• _TASK INSTRUCTIONS_
In the data that follows, count each line with the string "section"; the reply is the number only.
· · · · · · ·
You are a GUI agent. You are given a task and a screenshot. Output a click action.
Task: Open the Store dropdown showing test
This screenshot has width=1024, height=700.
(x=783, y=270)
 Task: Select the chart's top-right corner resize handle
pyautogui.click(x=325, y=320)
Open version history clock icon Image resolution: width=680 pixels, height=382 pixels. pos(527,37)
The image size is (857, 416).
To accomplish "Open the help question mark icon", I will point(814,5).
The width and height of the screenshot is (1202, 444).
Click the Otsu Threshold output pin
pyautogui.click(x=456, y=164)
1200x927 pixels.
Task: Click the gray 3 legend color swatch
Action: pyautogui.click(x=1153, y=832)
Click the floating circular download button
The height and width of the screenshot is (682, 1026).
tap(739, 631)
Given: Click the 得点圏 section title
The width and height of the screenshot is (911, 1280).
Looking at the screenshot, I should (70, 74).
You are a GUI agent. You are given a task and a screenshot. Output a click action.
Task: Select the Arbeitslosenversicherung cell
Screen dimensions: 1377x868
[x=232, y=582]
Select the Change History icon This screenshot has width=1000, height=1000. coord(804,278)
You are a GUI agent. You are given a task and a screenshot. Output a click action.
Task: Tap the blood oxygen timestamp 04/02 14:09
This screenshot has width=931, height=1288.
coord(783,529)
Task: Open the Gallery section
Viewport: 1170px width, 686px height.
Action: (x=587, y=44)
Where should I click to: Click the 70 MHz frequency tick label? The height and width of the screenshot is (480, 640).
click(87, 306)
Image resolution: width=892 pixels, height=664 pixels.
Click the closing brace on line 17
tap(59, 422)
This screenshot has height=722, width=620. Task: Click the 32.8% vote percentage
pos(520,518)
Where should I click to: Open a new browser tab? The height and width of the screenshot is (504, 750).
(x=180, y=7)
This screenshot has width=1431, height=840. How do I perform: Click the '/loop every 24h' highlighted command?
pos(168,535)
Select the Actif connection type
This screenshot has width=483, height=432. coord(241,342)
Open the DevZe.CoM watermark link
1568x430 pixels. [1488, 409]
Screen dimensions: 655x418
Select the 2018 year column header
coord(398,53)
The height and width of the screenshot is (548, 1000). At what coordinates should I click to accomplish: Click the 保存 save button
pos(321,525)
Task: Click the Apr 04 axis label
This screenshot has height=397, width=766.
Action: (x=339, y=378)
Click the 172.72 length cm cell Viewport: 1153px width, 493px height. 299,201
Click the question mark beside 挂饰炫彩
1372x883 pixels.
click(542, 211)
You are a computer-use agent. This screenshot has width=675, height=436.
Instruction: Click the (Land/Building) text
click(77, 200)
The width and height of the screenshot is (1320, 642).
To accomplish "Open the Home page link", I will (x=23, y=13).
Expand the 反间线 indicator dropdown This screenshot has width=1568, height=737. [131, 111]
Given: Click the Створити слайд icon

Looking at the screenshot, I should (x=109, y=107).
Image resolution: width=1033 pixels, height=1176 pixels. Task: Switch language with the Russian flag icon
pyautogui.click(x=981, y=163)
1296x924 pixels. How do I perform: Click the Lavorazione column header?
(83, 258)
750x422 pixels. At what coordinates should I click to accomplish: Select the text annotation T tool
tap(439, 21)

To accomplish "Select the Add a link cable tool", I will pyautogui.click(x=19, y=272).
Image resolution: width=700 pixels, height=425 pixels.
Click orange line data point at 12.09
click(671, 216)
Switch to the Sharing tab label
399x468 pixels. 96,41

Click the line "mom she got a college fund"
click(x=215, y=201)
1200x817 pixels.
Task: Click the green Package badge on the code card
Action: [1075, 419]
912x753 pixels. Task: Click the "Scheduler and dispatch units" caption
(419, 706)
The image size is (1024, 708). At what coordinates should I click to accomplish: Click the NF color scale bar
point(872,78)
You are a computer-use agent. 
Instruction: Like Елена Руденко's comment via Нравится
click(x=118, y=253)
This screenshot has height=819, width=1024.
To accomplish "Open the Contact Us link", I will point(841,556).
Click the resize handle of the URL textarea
· · · · · · ·
• _REPLY_
2